Le tribunal administratif de Nice a rendu une décision majeure au début de l'année 2026 en annulant sept arrêtés préfectoraux qui autorisaient l'abattage de loups. Cette annulation représente une immense victoire pour les associations de défense des animaux, notamment One Voice, qui luttent sans relâche devant les juridictions pour protéger cette espèce vulnérable face aux décisions de l'État.
Depuis plusieurs années, les préfectures justifient ces tirs dits "de prélèvement" ou "de défense" par la nécessité de protéger les troupeaux ovins des attaques. Toutefois, les défenseurs de la faune sauvage dénoncent une gestion à court terme et létale, qui contourne régulièrement les lois de protection européennes. La justice leur a donné raison en pointant du doigt les dérives et les lacunes de l'administration locale.
Ces autorisations de tirs sont désormais jugées illégales dans les situations où les méthodes de protection non létales des troupeaux n'ont pas été préalablement et suffisamment déployées. Concrètement, le tribunal rappelle que l'abattage d'un loup, une espèce protégée par la convention de Berne, doit impérativement rester l'ultime recours. Avant d'envisager la mort de l'animal, les autorités doivent prouver que des mesures préventives sérieuses ont été mises en place sur le terrain, telles que l'installation de clôtures adaptées, la présence continue de bergers ou l'utilisation de chiens de protection.

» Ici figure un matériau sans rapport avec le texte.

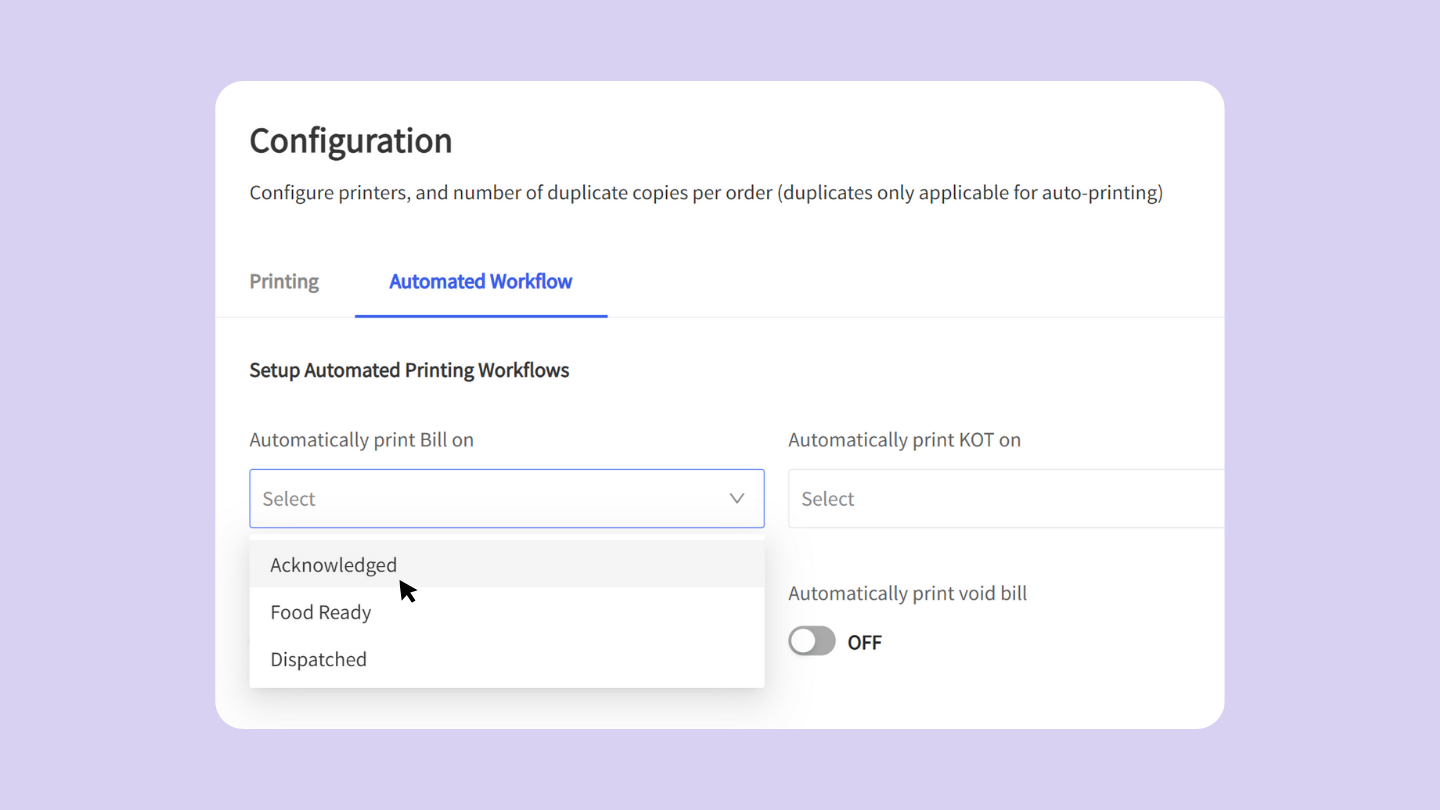Screen dimensions: 1440x810
Task: Select 'Dispatched' from the dropdown options
Action: click(x=318, y=659)
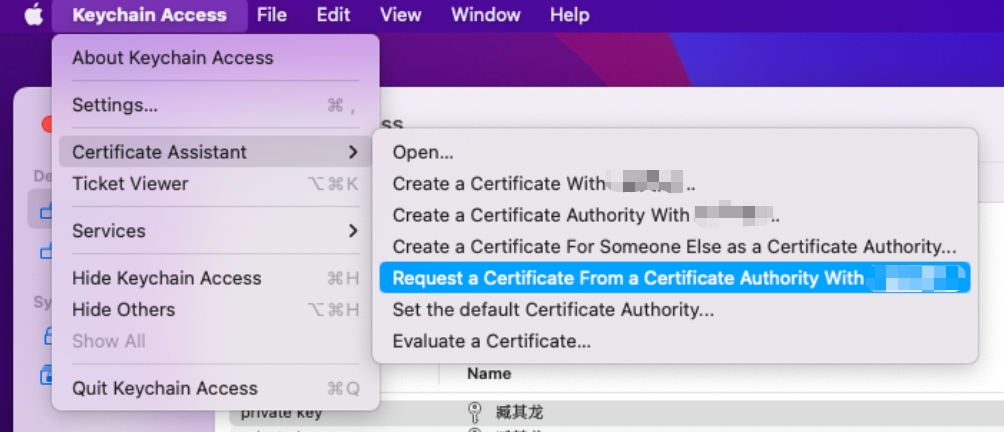Viewport: 1004px width, 432px height.
Task: Select Hide Keychain Access
Action: (166, 278)

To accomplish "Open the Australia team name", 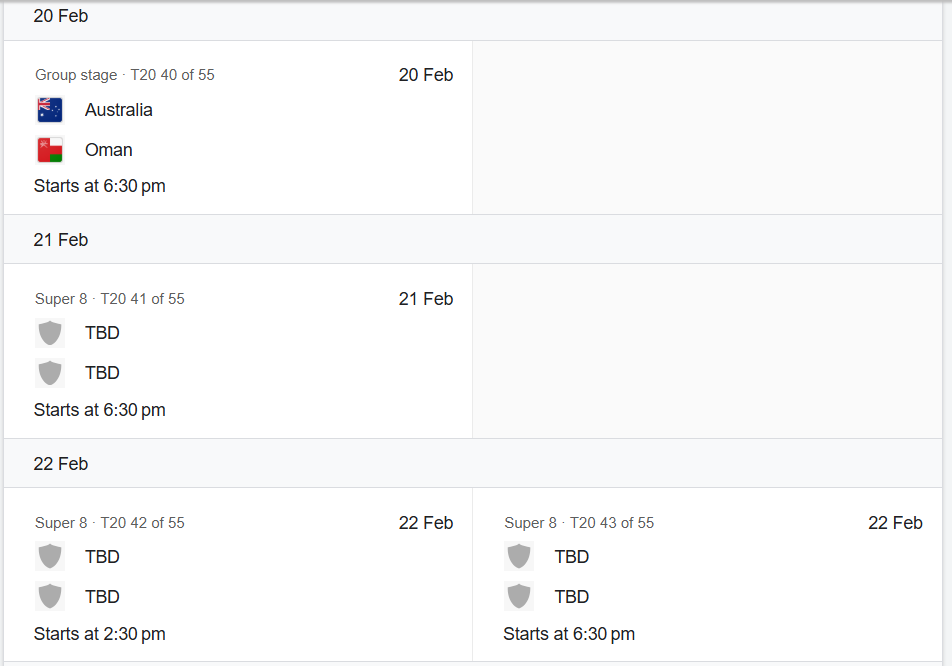I will point(119,110).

C'est un signal juridique particulièrement fort envoyé aux préfectures. Les loups ne peuvent plus être abattus de manière arbitraire ou expéditive pour apaiser les tensions locales. En imposant le respect strict des textes de loi, le tribunal administratif de Nice offre ainsi un répit salvateur à ces prédateurs, dont le rôle de régulateur naturel est absolument indispensable au maintien et à l'équilibre de nos écosystèmes montagnards.